Last, but certainly not least, we move onto this idea of “getting” variables from a class. To get the value of our self.current variable, we should use the best practice of putting it in a function and then calling the function to get the value so that we don’t mix up our instances. We set up the function and pass in the instance, and just tell Python to return the value.
Using Classes in Python
In another file, we put in this code. Once we run it, we see it prints 2 to our screen. All of that work just to get the result of 2! Anyways, let’s break this guy down. First, I have assumed that both of your classes are in the Python directory. Next, we use from ClassOne, which basically gives Python a reference to which file we are talking about. Then, we polish the statement off with import *. It just means that we want all of the classes in the file. In our case, we only have one class, the Calculator class.
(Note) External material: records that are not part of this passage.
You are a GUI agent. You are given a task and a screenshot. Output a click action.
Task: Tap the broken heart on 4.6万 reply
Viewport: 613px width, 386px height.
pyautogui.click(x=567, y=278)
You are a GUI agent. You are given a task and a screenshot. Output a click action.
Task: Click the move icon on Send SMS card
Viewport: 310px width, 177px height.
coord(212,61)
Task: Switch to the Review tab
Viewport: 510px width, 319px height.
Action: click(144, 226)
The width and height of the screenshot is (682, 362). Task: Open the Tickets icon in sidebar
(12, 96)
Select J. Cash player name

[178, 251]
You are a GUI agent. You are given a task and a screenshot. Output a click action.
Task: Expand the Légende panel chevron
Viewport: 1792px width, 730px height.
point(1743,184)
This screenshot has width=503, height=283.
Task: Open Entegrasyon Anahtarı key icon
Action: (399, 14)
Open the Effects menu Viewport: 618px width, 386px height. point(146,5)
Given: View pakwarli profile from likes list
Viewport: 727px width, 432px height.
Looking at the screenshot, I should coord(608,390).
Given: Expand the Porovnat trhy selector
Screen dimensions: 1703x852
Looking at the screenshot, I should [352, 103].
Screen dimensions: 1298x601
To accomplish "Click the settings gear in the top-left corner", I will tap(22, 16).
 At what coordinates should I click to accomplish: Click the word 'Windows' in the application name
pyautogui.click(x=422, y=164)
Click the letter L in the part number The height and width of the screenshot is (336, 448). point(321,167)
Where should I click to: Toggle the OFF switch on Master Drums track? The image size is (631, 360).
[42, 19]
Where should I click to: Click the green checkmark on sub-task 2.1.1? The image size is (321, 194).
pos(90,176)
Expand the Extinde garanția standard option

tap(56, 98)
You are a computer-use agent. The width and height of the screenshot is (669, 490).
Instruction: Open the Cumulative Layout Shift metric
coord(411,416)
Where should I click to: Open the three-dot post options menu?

Next, we create an Calculator object calledmyBuddy by assigning it to the Calculator class with myBuddy = Calculator() . Now, this gives myBuddy all of the functions and variables in the Calculator class. (Note: once myBuddy gets those variables and functions, we call them properties and methods). Since we already initialized myBuddy, it has a property of current, and we see that property as a variable called self.current in the Calculator class that is set to 0. So, now we just call myBuddy.add(2) method, which is the add function in our Calculator class. Put simply, this is just 0 + 2. Finally, we output our instance class variable self.current by using the myBuddy.getCurrent() that returns our variable.
Well done! That was a long one. Take a breather. That’s one of the toughest concepts in programming to wrap your mind around. Believe it or not, when you use strings, lists, dictionaries, etc., they all are made from classes. Soon, we will dive deeper into object oriented programming.